Auch zum umstrittenen Transformationsfonds hatten die Abgeordneten Fragen. AOK-Chefin Carola Reimann, die als SPD-Abgeordnete und Ausschussvorsitzende viele Jahren selbst den Gesundheitsausschuss geleitet hatte, unterstrich, dass „es weder die Aufgabe der PKV noch der GKV“ sei, den Transformationsfonds zu finanzieren. Wenn man jedoch diesen Weg gehe, müssten die Lasten fair verteilt sein. Schließlich mache das PKV-Klientel rund zehn Prozent der Krankenhausleistungen aus. Reimann schlug vor, Aufschläge für Klinikbehandlungen zu erheben. „Das wäre eine einfache Lösung, mit der auch ausländische Patienten an der Finanzierung beteiligt würden.“ Christian Karagiannidis, Intensivmediziner aus Köln und Mitglied der Regierungskommission, bezeichnete den Transformationsfonds als „Schlüssel für eine Strukturreform“. Kritisch sieht er, dass der Fonds Verbünde und Telekonsile fördern soll. „Wichtig ist, dass der Arzt am Patienten ist.“ Außerdem müsse der Fonds auch für nachhaltiges Bauen und den Aufbau der Integrierten Versorgungszentren eingesetzt werden.

Rechnungsprüfungen

Stefanie Stoff-Ahnis vom GKV-Spitzenverband warnte vor einer Abkehr von der Einzelfallprüfung. Durch das MDK-Gesetz 2019 müssten die Krankenkassen bereits eine Milliarde Euro mehr auf den Tisch legen. Einen ähnlichen Effekt könnte der Wegfall der Einzelfallprüfung haben.
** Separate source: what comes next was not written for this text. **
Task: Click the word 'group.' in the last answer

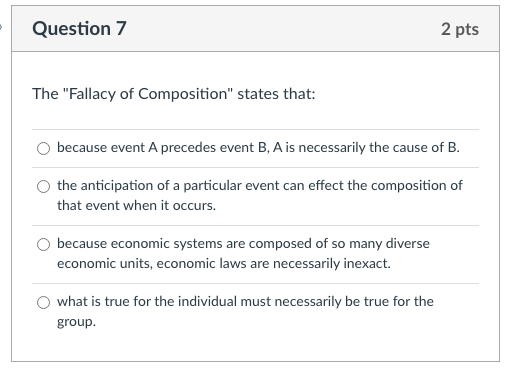Action: [76, 322]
Stichproben seien das falsche Mittel, appellierte sie an die Parlamentarier. „2014 sind Stichproben abgeschafft worden, weil sie wirkungslos und zu bürokratisch waren“, bemerkte Stoff-Ahnis. „Wir haben uns gemeinsam mit der DKG positioniert und fordern ein Aufrechterhalten des bestehenden Systems“, so die Kassenlobbyistin. „Wir könnten uns auch eine Prüfquote von 10 Prozent auf alles vorstellen.“

Der weitere Gesetzgebungsprozess

Am offiziellen Zeitplan von Lauterbach hat sich noch nichts geändert. Die zweite und dritte Lesung des KHVVG ist für den 18. Oktober im Bundestag geplant. Der zweite Durchgang im Bundesrat wäre am 22. November und dann könnte das Gesetz zügig verkündet werden und damit amtlich sein. Allerdings gibt es Zwist mit den Bundesländern – auch viele SPD-geführte Länder fordern Änderungen von Lauterbach. Die Länder hatten im Juli einen mit 16 zu null Stimmen gefassten Forderungskatalog ins BMG geschickt. Um den Vermittlungsausschuss zu vermeiden, will der Minister deshalb auf einige Forderungen der Länder eingehen – zeigt sich aber bei den zentralen Forderungen der Länder nicht kompromissbereit. Würde der Vermittlungsausschuss (32 Mitglieder und Stimmen, je zur Hälfte aus Bundestag und Bundesrat) das Gesetz mit einer Zweidrittelmehrheit (21 Nein-Stimmen) ablehnen, wäre es gescheitert. Denn dann könnte es nur noch in Kraft treten, wenn der Bundestag es mit einer Zweidrittelmehrheit beschließt – was nahezu ausgeschlossen ist. Allerdings ist eine Zweidrittelmehrheit im Bundesrat eine absolute Seltenheit. Das ginge nur mit massivem "Friendly fire" durch die SPD-Landesfürsten. Insofern bleibt es eine spannende Frage, wie Bundesgesundheitsminister Lauterbach in den nächsten Wochen seine Schäfchen ins Trockene bekommt.